[Transformer]#1 Attention

Attention class

init method

class SelfAttention(nn.Module):
  def __init__(self, input_size, hidden_size, num_head, mask_value=0):
    super().__init__()
    self.input_size = input_size
    self.hidden_size = hidden_size
    self.qkv = nn.Linear(self.input_size, self.hidden_size * 3)
    self.out_proj = nn.Linear(self.hidden_size, self.input_size)
    self.mask_value = mask_value
    self.num_head = num_head
    assert self.hidden_size % self.num_head == 0
    self.dim_per_head = self.hidden_size // self.num_head

forward method

this method can be divided into two parts
1st : getting QKV vectors from a given input vectors
2nd : calculating attention values from QKV

forward method of self_attention

  def forward(self, x, mask=None):
    if mask is None:
      mask = torch.ones([x.shape[0], x.shape[1], x.shape[1]])

    head_repeated_mask = mask.unsqueeze(1).repeat(1, self.num_head, 1, 1).reshape(-1, mask.shape[1], mask.shape[2]) # [N * num_head, T, T]
    queries, keys, values = self._get_qkv(x) # [N, T, Cn]
    queries = self._get_multihead_split(queries) # [N * num_head, T, Cn // num_head]
    keys = self._get_multihead_split(keys)
    values = self._get_multihead_split(values)
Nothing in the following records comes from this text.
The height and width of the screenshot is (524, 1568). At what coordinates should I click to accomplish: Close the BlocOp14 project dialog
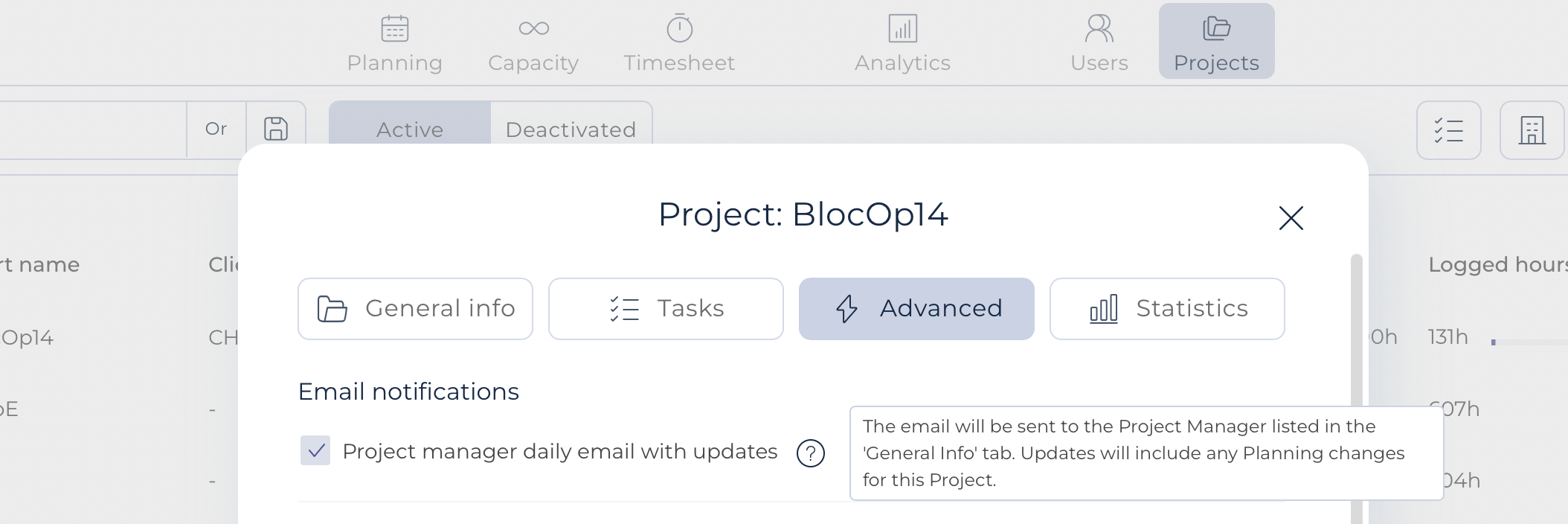[x=1291, y=218]
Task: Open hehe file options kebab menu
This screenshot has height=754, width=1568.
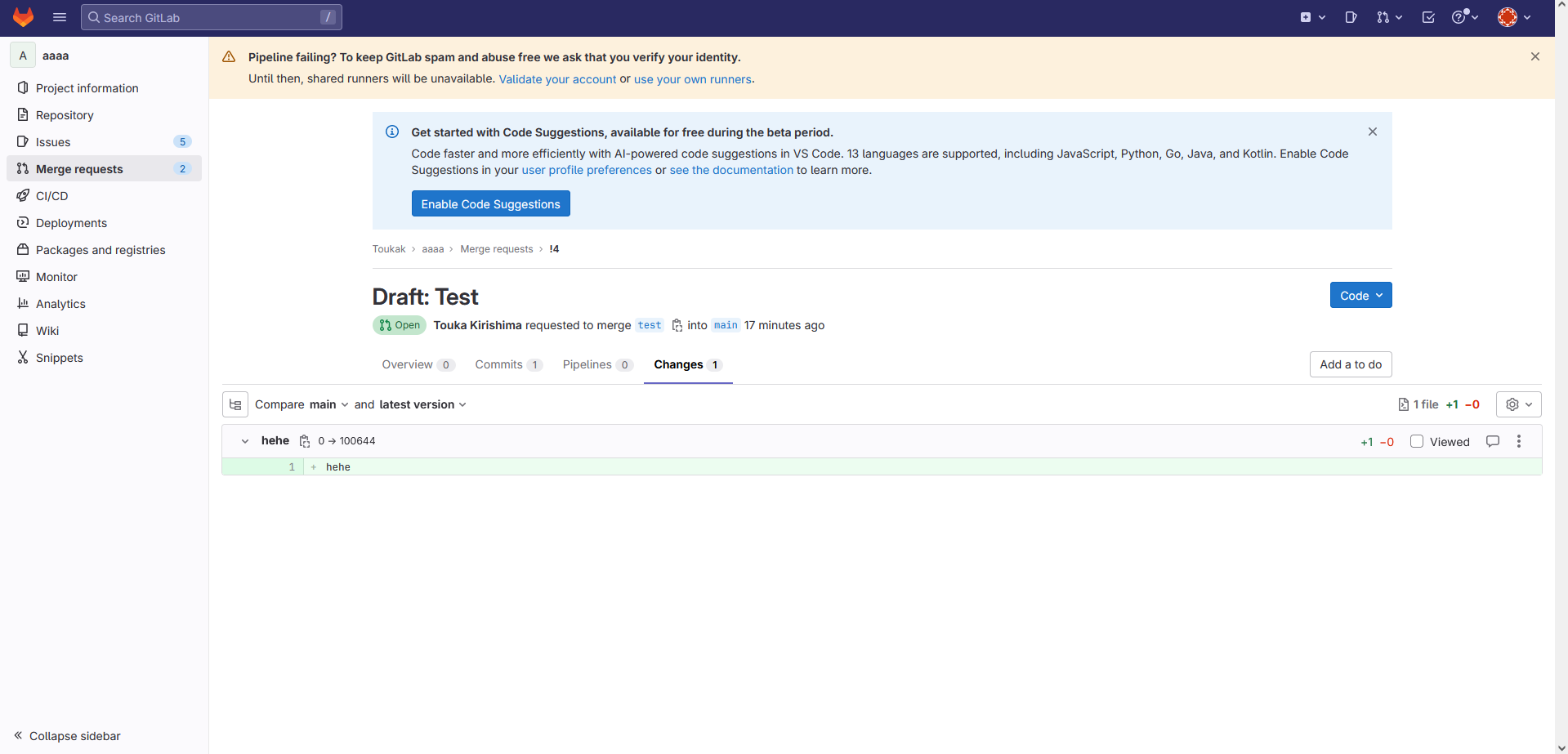Action: point(1519,441)

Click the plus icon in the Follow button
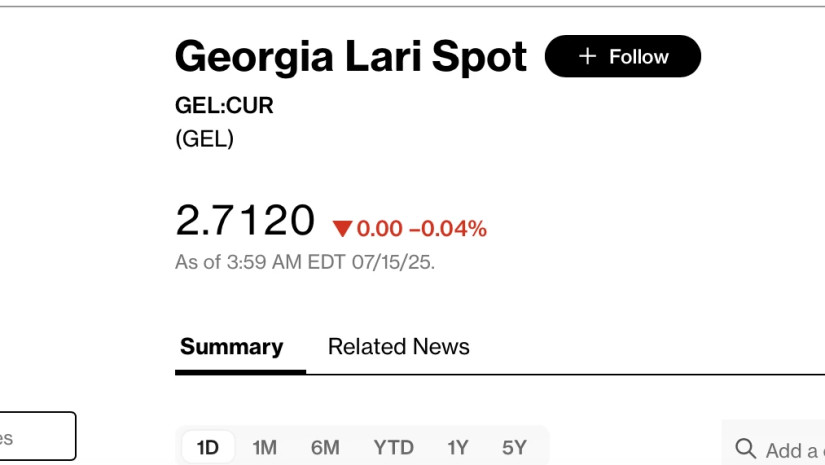coord(587,57)

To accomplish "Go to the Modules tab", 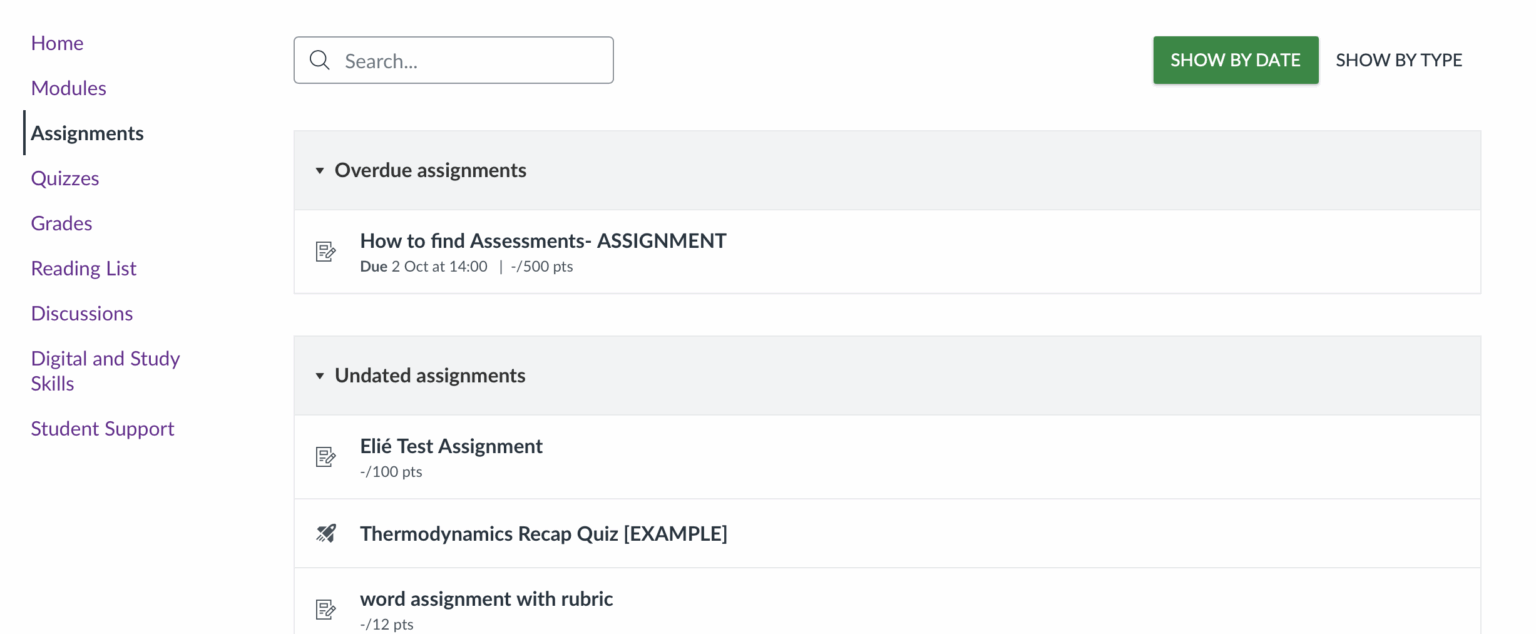I will tap(68, 88).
    att_score = self._get_multiheaded_att_score(keys, queries)
    att_score /= keys.shape[-1] ** 0.5
    att_weight = self._get_masked_softmax(att_score, head_repeated_mask) # [N * num_head, T, T]
    value_with_att = self._get_weighted_sum(values, att_weight) # [N * num_head, T, Cn // num_head]
    value_with_att = self._get_multihead_concat(value_with_att) # [N, T, Cn]
    output = self.out_proj(value_with_att) # [N, T, C]

    return output

forward method of cross_attention

  def forward(self, q_seq, kv_seq, mask=None):
    '''
    Arguments:
      q_seq (torch.Tensor): Sequence to be used for query
      kv_seq (torch.Tensor): Sequence to be used for key and value
      mask (torch.Tensor): Masking tensor. If the mask value is 0, the attention weight has to be zero. Shape: [N, Ty, Tx]

    Outs:
      output (torch.Tensor): Output of cross attention. Shape: [N, Tx, C]
    '''
    if mask is None:
      mask = torch.ones([q_seq.shape[0], kv_seq.shape[1], q_seq.shape[1]])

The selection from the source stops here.